Nem sempre é uma questão de dinheiro. Há pontos de ordenamento que também dificultam bastante. Para Sant’anna, um dos nós está no licenciamento ambiental. Não é que ele advogue processos mais frouxos, o problema é que há regras desencontradas. “Cada estado tem uma regra diferente. Se todos seguissem os mesmos parâmetros, facilitaria a vida do investidor, que saberia o que precisa entregar, e a do próprio licenciador”, propõe.
A solar fotovoltaica é um bom exemplo de como a regulação pode alavancar – ou barrar – indústrias inteiras. Desde que a Resolução Normativa 482 da Aneel regulamentou a ligação de sistemas de microgeração à rede de distribuição, as vendas dispararam. “Até o final de 2011, tínhamos só quatro sistemas de geração distribuída conectados.
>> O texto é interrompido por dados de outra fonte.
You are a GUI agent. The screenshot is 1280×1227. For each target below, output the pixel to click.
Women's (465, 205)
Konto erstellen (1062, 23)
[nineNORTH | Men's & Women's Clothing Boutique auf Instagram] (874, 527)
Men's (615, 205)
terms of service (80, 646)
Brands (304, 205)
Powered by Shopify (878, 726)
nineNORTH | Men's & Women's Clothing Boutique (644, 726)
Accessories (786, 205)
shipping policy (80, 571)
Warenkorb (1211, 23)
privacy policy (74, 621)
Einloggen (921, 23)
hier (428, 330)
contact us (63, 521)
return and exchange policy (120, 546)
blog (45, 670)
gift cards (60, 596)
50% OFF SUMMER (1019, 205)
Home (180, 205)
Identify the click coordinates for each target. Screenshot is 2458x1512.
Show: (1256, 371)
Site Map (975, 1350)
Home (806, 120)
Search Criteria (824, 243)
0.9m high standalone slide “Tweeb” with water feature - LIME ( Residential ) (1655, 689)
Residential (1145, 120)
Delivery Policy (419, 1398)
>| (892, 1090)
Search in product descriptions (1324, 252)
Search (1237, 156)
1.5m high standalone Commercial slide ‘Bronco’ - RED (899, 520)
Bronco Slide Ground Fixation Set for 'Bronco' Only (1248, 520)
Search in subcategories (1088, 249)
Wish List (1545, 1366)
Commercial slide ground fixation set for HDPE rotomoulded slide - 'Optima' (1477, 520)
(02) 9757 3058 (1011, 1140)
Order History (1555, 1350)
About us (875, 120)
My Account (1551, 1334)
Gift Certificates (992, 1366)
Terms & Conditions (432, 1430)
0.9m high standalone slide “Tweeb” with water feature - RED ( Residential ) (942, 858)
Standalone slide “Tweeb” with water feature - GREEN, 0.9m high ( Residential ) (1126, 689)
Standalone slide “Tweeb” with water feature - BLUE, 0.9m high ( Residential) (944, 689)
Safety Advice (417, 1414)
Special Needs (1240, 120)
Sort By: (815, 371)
Em 2015 já eram 1.788 e, este ano, a expectativa é de um crescimento de 800%”, comemora Sauaia.
A luta agora é para a criação de linhas de financiamento que acelerem a adoção de projetos distribuídos. “São investimentos relativamente elevados e que só se pagam no longo prazo”, diz Sauaia, contando ainda que a Absolar tem pleiteado que o governo federal crie linhas específicas. “Seria possível que os próprios equipamentos fossem usados como garantia, como acontece, por exemplo, nos financiamentos automotivos”, argumenta.
Na opinião de Juliano Bueno de Araújo, para reinventar a atividade de geração por meio de fontes renováveis e dos sistemas distribuídos, seria preciso desviar-se radicalmente do modelo de grandes empreendimentos que domina o setor energético. “Na distribuída, eu não tenho envolvimento de grandes grupos econômicos bem estabelecidos politicamente e que querem ser donos do negócio de energia”, avalia. Para ele, esses grupos usam sua influência para evitar que governo saia da rota. “Se a gente pegasse as linhas para grandes empreendimentos de energia do BNDES e colocasse tudo em geração diversificada e autonomia, resolveria o [problema] no País. Mas isso não gera lucros para esses grupos empresariais”, diz.
Ao fim, se quisermos mesmo destravar o futuro, será preciso vencer essa oposição. “Há muitos interesses consolidados que não querem que as coisas mudem. As lutas terão de ser vencidas uma a uma”, diz Larissa Rodrigues, do Greenpeace. E ela reconhece que não será nada fácil: “Vamos precisar de uma frente de trabalho forte e persistente”.